### INFORMATION SUPPLIED ###

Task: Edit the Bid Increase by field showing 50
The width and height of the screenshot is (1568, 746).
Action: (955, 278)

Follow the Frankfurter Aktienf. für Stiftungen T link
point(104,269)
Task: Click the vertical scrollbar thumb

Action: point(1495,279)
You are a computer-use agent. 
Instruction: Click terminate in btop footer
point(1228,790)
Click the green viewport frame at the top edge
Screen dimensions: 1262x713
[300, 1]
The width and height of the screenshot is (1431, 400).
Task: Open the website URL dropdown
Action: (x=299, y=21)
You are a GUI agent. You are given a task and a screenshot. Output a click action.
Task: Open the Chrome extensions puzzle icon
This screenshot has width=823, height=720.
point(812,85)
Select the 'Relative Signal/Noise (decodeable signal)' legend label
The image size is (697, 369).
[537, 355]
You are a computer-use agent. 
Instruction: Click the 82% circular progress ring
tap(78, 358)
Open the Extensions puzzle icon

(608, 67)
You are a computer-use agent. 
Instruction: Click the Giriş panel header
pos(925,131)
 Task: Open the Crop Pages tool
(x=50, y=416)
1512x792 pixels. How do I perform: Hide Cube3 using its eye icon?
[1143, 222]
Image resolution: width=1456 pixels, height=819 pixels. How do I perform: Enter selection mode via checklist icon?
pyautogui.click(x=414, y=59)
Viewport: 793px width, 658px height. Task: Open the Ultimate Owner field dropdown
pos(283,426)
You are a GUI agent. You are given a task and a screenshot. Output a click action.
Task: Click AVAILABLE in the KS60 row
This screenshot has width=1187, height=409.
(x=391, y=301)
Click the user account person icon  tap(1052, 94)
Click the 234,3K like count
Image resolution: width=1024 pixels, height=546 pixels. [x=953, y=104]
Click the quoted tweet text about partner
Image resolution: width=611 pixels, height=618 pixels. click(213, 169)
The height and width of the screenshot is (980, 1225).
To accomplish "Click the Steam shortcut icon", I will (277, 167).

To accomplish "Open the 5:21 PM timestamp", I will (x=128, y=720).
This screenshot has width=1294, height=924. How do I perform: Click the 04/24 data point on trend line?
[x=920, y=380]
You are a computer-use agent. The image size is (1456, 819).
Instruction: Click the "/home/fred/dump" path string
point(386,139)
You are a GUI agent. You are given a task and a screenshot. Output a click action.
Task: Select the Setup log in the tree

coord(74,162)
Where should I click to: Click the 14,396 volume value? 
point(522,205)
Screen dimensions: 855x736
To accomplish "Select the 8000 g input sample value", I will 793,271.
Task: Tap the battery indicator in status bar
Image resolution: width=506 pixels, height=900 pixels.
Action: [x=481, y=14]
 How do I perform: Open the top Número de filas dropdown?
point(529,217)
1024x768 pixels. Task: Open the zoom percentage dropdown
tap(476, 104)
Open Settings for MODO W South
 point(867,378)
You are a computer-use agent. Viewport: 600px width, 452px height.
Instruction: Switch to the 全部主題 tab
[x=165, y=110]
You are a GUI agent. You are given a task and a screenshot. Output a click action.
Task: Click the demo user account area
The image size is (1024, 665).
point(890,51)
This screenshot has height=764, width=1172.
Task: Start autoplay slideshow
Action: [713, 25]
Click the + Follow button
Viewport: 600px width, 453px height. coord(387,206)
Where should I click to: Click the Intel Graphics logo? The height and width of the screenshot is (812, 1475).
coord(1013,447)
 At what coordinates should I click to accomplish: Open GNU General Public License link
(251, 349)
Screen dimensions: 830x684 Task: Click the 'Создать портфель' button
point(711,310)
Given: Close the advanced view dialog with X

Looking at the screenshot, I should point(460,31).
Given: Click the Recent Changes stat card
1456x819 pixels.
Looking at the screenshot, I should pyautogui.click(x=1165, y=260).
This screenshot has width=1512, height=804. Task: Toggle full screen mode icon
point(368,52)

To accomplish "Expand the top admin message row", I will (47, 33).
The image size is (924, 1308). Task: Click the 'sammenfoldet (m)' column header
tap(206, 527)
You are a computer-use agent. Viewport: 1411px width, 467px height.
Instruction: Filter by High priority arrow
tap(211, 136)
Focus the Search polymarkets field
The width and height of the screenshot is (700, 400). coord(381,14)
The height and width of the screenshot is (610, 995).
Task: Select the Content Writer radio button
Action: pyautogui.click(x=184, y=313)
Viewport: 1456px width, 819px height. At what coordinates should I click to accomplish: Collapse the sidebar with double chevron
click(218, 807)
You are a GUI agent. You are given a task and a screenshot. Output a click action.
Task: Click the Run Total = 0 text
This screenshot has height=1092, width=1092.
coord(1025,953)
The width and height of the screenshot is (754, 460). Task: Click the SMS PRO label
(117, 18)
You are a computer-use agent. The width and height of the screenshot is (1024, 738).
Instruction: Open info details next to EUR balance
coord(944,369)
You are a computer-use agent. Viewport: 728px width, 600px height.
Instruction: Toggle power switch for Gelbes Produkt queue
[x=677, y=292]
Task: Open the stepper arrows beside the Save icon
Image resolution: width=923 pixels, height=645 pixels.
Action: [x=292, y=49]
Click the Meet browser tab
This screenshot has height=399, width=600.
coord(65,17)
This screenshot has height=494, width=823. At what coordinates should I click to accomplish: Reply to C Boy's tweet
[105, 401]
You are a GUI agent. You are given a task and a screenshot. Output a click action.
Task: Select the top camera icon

###

_SHORT TASK_.
Copy out the records again, substituting "desktop automation agent" for each occurrence of "computer-use agent" and keeping everything else unchanged.

_SOLUTION TO THIS PROBLEM_.
Task: Edit the Bid Increase by field showing 50
The width and height of the screenshot is (1568, 746).
Action: (955, 278)

Follow the Frankfurter Aktienf. für Stiftungen T link
point(104,269)
Task: Click the vertical scrollbar thumb

Action: point(1495,279)
You are a desktop automation agent. 
Instruction: Click terminate in btop footer
point(1228,790)
Click the green viewport frame at the top edge
Screen dimensions: 1262x713
[300, 1]
The width and height of the screenshot is (1431, 400).
Task: Open the website URL dropdown
Action: (x=299, y=21)
You are a GUI agent. You are given a task and a screenshot. Output a click action.
Task: Open the Chrome extensions puzzle icon
This screenshot has width=823, height=720.
point(812,85)
Select the 'Relative Signal/Noise (decodeable signal)' legend label
The image size is (697, 369).
[537, 355]
You are a desktop automation agent. 
Instruction: Click the 82% circular progress ring
tap(78, 358)
Open the Extensions puzzle icon

(608, 67)
You are a desktop automation agent. 
Instruction: Click the Giriş panel header
pos(925,131)
 Task: Open the Crop Pages tool
(x=50, y=416)
1512x792 pixels. How do I perform: Hide Cube3 using its eye icon?
[1143, 222]
Image resolution: width=1456 pixels, height=819 pixels. How do I perform: Enter selection mode via checklist icon?
pyautogui.click(x=414, y=59)
Viewport: 793px width, 658px height. Task: Open the Ultimate Owner field dropdown
pos(283,426)
You are a GUI agent. You are given a task and a screenshot. Output a click action.
Task: Click AVAILABLE in the KS60 row
This screenshot has width=1187, height=409.
(x=391, y=301)
Click the user account person icon  tap(1052, 94)
Click the 234,3K like count
Image resolution: width=1024 pixels, height=546 pixels. [x=953, y=104]
Click the quoted tweet text about partner
Image resolution: width=611 pixels, height=618 pixels. click(213, 169)
The height and width of the screenshot is (980, 1225).
To accomplish "Click the Steam shortcut icon", I will (277, 167).

To accomplish "Open the 5:21 PM timestamp", I will (x=128, y=720).
This screenshot has width=1294, height=924. How do I perform: Click the 04/24 data point on trend line?
[x=920, y=380]
You are a desktop automation agent. The image size is (1456, 819).
Instruction: Click the "/home/fred/dump" path string
point(386,139)
You are a GUI agent. You are given a task and a screenshot. Output a click action.
Task: Select the Setup log in the tree

coord(74,162)
Where should I click to: Click the 14,396 volume value? 
point(522,205)
Screen dimensions: 855x736
To accomplish "Select the 8000 g input sample value", I will 793,271.
Task: Tap the battery indicator in status bar
Image resolution: width=506 pixels, height=900 pixels.
Action: [x=481, y=14]
 How do I perform: Open the top Número de filas dropdown?
point(529,217)
1024x768 pixels. Task: Open the zoom percentage dropdown
tap(476, 104)
Open Settings for MODO W South
 point(867,378)
You are a desktop automation agent. Viewport: 600px width, 452px height.
Instruction: Switch to the 全部主題 tab
[x=165, y=110]
You are a GUI agent. You are given a task and a screenshot. Output a click action.
Task: Click the demo user account area
The image size is (1024, 665).
point(890,51)
This screenshot has height=764, width=1172.
Task: Start autoplay slideshow
Action: [713, 25]
Click the + Follow button
Viewport: 600px width, 453px height. coord(387,206)
Where should I click to: Click the Intel Graphics logo? The height and width of the screenshot is (812, 1475).
coord(1013,447)
 At what coordinates should I click to accomplish: Open GNU General Public License link
(251, 349)
Screen dimensions: 830x684 Task: Click the 'Создать портфель' button
point(711,310)
Given: Close the advanced view dialog with X

Looking at the screenshot, I should point(460,31).
Given: Click the Recent Changes stat card
1456x819 pixels.
Looking at the screenshot, I should pyautogui.click(x=1165, y=260).
This screenshot has width=1512, height=804. Task: Toggle full screen mode icon
point(368,52)

To accomplish "Expand the top admin message row", I will (47, 33).
The image size is (924, 1308). Task: Click the 'sammenfoldet (m)' column header
tap(206, 527)
You are a desktop automation agent. Viewport: 1411px width, 467px height.
Instruction: Filter by High priority arrow
tap(211, 136)
Focus the Search polymarkets field
The width and height of the screenshot is (700, 400). coord(381,14)
The height and width of the screenshot is (610, 995).
Task: Select the Content Writer radio button
Action: pyautogui.click(x=184, y=313)
Viewport: 1456px width, 819px height. At what coordinates should I click to accomplish: Collapse the sidebar with double chevron
click(218, 807)
You are a GUI agent. You are given a task and a screenshot. Output a click action.
Task: Click the Run Total = 0 text
This screenshot has height=1092, width=1092.
coord(1025,953)
The width and height of the screenshot is (754, 460). Task: Click the SMS PRO label
(117, 18)
You are a desktop automation agent. The width and height of the screenshot is (1024, 738).
Instruction: Open info details next to EUR balance
coord(944,369)
You are a desktop automation agent. Viewport: 728px width, 600px height.
Instruction: Toggle power switch for Gelbes Produkt queue
[x=677, y=292]
Task: Open the stepper arrows beside the Save icon
Image resolution: width=923 pixels, height=645 pixels.
Action: [x=292, y=49]
Click the Meet browser tab
This screenshot has height=399, width=600.
coord(65,17)
This screenshot has height=494, width=823. At what coordinates should I click to accomplish: Reply to C Boy's tweet
[105, 401]
You are a GUI agent. You are given a task and a screenshot. Output a click action.
Task: Select the top camera icon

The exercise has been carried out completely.